Jin-hyung memerah malu. Oh, betapa aku menyukai menggodanya tentang Namjoon. Jin-hyung sekarang tampak seperti gadis SMA yang baru pertama kali jatuh cinta. Aku hanya menggelengkan kecil kepalaku.

"Uh, ya, aku bisa lihat matanya. Kau tidak perlu mengatakannya dengan jelas seperti itu! Tapi terima kasih ngomong-ngomong. Aku berhutang padamu, Yoongi-ah."

Aku tersenyum lebar. "Segelas alkohol terbaik di bar akan melunasi hutangmu, Hyung."

"Hei, katakan saja kau ingin kutraktir." Jin-hyung mengerucutkan bibirnya, ia mengajakku kembali ke koridor utama.

Aku menggeleng. "Itu kewajibanmu, Hyung. Kau meninggalkanku begitu sampai di club."

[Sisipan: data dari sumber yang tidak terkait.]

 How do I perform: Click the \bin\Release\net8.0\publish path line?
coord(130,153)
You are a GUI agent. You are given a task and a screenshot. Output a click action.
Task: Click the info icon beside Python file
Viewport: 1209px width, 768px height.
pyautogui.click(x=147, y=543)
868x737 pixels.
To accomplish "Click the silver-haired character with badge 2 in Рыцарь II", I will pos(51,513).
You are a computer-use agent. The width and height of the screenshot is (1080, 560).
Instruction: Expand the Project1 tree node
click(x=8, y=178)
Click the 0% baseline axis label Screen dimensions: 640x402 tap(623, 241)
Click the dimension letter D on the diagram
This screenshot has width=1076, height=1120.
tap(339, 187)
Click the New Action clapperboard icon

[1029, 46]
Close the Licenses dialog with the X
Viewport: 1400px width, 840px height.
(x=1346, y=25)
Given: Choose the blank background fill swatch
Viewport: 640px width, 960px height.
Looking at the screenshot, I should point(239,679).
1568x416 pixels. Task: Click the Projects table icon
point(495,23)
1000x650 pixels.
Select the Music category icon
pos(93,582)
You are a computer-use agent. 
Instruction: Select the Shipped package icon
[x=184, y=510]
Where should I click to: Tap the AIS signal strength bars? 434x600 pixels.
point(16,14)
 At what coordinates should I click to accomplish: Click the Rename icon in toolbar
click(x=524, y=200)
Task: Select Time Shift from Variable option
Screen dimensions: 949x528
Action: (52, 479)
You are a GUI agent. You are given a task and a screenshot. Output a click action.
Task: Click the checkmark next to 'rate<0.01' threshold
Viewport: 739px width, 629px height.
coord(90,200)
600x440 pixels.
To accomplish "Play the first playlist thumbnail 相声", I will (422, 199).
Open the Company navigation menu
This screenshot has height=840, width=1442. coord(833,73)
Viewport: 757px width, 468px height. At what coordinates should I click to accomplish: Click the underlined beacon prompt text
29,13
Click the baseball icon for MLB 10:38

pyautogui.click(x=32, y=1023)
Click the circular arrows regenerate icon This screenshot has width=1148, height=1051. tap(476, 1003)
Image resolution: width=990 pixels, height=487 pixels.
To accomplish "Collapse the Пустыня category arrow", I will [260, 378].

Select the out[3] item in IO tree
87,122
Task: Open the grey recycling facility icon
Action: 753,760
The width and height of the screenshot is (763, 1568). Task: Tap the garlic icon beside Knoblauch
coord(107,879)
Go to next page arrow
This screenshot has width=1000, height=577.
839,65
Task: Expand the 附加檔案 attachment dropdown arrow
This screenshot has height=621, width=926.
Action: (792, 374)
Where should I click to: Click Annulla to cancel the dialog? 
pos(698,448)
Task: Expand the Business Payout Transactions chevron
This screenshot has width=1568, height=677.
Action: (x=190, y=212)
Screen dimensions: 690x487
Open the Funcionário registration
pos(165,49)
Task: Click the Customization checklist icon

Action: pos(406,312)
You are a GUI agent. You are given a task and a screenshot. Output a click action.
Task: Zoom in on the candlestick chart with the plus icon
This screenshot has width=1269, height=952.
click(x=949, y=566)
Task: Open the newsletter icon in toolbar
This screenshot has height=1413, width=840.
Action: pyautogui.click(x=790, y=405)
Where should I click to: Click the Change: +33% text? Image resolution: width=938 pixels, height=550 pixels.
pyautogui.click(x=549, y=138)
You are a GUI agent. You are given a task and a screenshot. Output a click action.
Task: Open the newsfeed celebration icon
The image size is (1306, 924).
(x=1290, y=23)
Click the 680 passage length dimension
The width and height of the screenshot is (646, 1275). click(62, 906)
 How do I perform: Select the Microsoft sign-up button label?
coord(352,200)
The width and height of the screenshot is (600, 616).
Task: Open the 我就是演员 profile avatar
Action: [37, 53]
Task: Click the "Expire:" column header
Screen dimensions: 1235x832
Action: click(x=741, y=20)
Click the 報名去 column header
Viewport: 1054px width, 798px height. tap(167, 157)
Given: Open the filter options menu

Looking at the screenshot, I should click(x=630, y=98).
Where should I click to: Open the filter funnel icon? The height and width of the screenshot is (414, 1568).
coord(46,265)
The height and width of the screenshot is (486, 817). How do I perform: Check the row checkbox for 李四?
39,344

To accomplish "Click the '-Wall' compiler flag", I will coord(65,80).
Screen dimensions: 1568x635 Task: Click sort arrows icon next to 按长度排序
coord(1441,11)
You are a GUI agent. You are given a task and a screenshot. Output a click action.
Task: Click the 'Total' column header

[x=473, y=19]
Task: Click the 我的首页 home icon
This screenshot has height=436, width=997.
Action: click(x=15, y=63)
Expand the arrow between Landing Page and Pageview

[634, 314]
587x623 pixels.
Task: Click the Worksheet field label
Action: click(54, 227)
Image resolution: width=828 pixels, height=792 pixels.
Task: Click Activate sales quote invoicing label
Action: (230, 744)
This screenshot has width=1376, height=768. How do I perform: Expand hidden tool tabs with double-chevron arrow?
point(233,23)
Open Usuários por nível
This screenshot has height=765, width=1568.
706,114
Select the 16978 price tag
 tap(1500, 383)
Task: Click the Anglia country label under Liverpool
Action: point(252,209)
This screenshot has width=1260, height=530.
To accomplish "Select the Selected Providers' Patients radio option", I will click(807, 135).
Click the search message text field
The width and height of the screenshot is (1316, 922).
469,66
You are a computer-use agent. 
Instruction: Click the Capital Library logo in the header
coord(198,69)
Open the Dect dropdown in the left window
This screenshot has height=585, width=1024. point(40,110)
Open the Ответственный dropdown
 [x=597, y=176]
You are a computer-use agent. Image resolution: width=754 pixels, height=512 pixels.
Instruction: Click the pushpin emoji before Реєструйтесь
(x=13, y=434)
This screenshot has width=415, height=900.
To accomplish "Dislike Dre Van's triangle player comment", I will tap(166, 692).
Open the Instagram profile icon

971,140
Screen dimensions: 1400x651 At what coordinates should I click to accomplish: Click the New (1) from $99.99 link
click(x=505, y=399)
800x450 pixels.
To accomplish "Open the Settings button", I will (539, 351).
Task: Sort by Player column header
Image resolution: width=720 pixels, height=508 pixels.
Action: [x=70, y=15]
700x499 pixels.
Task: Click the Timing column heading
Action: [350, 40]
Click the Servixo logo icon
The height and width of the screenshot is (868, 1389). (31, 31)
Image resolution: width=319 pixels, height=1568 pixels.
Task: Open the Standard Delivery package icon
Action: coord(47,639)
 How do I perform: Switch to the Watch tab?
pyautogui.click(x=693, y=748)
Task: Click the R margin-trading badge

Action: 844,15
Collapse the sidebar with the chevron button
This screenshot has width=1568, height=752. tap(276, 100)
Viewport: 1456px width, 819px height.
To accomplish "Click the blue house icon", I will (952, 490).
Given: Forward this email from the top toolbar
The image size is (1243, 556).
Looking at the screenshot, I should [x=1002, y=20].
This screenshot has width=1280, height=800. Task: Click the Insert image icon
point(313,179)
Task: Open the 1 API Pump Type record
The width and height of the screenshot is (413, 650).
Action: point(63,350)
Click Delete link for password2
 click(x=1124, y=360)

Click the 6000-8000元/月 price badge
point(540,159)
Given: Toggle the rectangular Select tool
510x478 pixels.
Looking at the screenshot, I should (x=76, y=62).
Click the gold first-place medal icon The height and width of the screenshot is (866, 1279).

"Oke, oke! Aku kalah, kau menang. Maafkan aku, aku akan mentraktirmu menu spesial racikan Ken malam ini, bagaimana?"

"Oh? Jaehwan-hyung ada shift malam ini?"

Jin-hyung mengangguk. "Ya, dia bintang utama di bar, para pelanggan sangat suka dengan minuman khusus buatannya. Kau juga suka, 'kan?"

"Ya, alkohol Jaehwan-hyung yang terbaik. Oke, setuju." Aku menepuk pundak Jin-hyung. "Aku pergi ke perpustakaan kota dulu, ada tugas yang harus kuselesaikan. Sampai ketemu nanti malam, Hyung." Aku berlari secepat mungkin, aku sudah menghabiskan banyak waktu yang dapat kugunakan mengerjakan tugas karena Jin-hyung.

"Aku akan menjemputmu jam sembilan! Pakai baju yang seksi!"

Aku menoleh kepadanya, memberikan tatapan tajam. Astaga, apa dia tidak tahu malu, ini koridor universitas –yah, tapi koridor yang sepi. Aku memutar bola mataku malas dan segera berlari, tidak memperdulikan protes Jin-hyung karena aku tidak mengacuhkannya.

.

.

.

Aku menghela napas panjang. Jin-hyung langsung menarik tanganku begitu kami sampai di depan club. Tapi sikapnya berubah berbanding terbalik begitu kami menghampiri meja Namjoon. Aku duduk agak jauh dari mereka, aku bisa melihat Jin-hyung yang terus bersikap malu-malu di depan Namjoon.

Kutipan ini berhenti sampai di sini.